> [Complete lo siguiente]
1. Según el documento de origen, ¿cuántas lápidas funerarias árabes componían la colección más celebrada de José Medina Giménez?
2. Cite del documento de origen, sin alterar nada, el fragmento que comienza con "Uno de los mayores" y sigue hasta "morir hacia 1898.".

José Medina Giménez -del que no consta retrato alguno- nació en Almería, en una casa señorial de la Plaza Marín, en 1806. Era hijo de Rafael Medina Laffite, alcalde perpetuo de la ciudad, quien se enriqueció con la Desamortización, y de María de las Mercedes Giménez, hermano de Ana Medina Giménez quien matrimonió con Bernardo Campos, cuyos descendientes construyeron la Casa de las Mariposas. Don José Medina fue regidor, síndico y diputado provincial durante la centuria del XIX y vivió de su rica hacienda, con tierras de labor como la finca Ródenas de Níjar o El Faix, en Tabernas, amén de acciones mineras.
Conforme se fue haciendo mayor, sin salir de su estado de solterón, don José se fue concentrando en sus ricas colecciones. El palacete que había junto a su jardín, del que no quedaron restos, tenía sus paredes cubiertas de bronces, armaduras, bargueños, monedas, álbumes de hierbas medicinales y una pinacoteca, según notas sacadas de su testamento, formada por obras de Ticiano, Rubens, Alonso Cano y Murillo. Poseía una biblioteca cargada de rarezas bibliográficas con obras de botánica e historia natural que leía durante las noches arrimado a la chimenea. Su colección más celebrada era la de 68 lápidas funerarias árabes, que acabó diseminada por sus herederos.
Poseía don José un landó tirado por caballos alazanes con el que visitaba sus fincas, vestido con chaqueta entallada y chaleco de seda, junto a su mozo Francisco Becerra. Pero donde fue más feliz este almeriense, tan raro y taciturno como sus colecciones, fue en su edén particular, en su paraíso terrenal flanqueado de olmos guardianes, en su jardín babilónico, donde sembraba semillas de eucaliptos que hacía traer por barco desde Australia, donde injertaba la savia de sus variedades, donde recortaba los macizos de arrayán y arreglaba arriates y donde guiaba -ayudado por su fiel jardinero Pedro a quien obligó a aprenderse los nombres de las especies en latín -el recorrido de las plantas trepadoras y los rosales. Allí acariciaba sus claveles don José como a la mujer que nunca tuvo y hablaba a las altas palmeras y merendaba pámpanos de uva bajo el espléndido parral, con el rumor de las acequias que traían las tandas de agua desde la vega.
Uno de los mayores disgustos de su vida fue cuando, con motivo de las obras de construcción de la vía del ferrocarril y la estación, le expropiaron la parte más poética de su célebre jardín. Desde entonces, comenzó a adueñarse de su alma una honda melancolía hasta hacerlo enfermar y morir hacia 1898.

> [Líneas proporcionadas]

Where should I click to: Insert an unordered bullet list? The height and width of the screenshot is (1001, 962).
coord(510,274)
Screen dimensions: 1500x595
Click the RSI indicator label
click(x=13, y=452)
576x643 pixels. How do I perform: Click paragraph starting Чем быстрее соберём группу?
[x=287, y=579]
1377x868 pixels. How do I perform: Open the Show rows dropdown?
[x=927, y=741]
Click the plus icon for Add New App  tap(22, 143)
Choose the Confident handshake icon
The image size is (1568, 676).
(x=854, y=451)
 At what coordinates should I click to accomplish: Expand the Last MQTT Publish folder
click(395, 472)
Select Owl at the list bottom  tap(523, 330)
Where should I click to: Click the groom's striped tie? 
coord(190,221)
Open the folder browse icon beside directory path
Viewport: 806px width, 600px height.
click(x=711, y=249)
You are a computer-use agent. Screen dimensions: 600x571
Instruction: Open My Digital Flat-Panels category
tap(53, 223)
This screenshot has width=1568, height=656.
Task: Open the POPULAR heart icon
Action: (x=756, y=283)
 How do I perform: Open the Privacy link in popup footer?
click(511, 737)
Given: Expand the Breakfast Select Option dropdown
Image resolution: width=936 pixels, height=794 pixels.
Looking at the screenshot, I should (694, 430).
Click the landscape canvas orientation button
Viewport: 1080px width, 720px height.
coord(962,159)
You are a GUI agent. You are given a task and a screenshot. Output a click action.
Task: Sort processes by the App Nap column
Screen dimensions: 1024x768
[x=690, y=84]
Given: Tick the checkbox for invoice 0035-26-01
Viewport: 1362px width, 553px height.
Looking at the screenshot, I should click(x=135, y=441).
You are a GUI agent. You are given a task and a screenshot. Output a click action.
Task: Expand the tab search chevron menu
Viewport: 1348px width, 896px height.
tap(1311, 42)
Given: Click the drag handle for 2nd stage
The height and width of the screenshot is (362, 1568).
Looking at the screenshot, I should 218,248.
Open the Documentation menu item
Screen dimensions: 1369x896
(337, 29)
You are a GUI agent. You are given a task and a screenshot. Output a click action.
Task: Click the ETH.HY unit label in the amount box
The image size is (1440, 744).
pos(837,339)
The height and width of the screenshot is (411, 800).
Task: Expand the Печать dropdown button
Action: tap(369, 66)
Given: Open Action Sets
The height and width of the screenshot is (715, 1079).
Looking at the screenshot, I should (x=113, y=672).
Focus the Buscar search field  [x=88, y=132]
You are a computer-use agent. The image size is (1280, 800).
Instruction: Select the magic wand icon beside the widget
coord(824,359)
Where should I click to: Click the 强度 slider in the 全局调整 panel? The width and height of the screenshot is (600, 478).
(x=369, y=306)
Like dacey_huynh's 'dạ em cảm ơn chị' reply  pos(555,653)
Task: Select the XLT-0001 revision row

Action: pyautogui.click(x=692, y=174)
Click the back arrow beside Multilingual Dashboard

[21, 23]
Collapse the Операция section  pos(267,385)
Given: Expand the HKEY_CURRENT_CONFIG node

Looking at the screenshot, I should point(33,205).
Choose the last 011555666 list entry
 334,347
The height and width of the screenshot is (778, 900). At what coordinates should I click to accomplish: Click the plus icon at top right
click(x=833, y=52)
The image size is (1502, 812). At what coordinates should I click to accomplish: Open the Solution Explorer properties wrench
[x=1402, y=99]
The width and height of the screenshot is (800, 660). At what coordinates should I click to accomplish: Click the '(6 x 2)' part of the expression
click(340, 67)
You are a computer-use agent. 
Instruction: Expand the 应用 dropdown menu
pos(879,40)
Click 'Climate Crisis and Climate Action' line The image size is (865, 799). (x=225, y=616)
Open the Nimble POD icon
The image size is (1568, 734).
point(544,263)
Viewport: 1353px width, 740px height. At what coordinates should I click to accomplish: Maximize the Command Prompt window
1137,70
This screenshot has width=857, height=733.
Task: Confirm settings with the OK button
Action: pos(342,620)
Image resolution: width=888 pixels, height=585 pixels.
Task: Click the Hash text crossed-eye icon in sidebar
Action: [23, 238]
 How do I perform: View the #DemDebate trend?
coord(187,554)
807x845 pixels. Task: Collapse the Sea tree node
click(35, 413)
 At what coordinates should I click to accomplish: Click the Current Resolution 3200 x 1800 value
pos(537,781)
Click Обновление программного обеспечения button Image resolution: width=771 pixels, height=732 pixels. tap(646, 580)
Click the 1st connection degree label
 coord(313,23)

> [Resultados esperados]
1. 68 lápidas funerarias árabes.

2.
Uno de los mayores disgustos de su vida fue cuando, con motivo de las obras de construcción de la vía del ferrocarril y la estación, le expropiaron la parte más poética de su célebre jardín. Desde entonces, comenzó a adueñarse de su alma una honda melancolía hasta hacerlo enfermar y morir hacia 1898.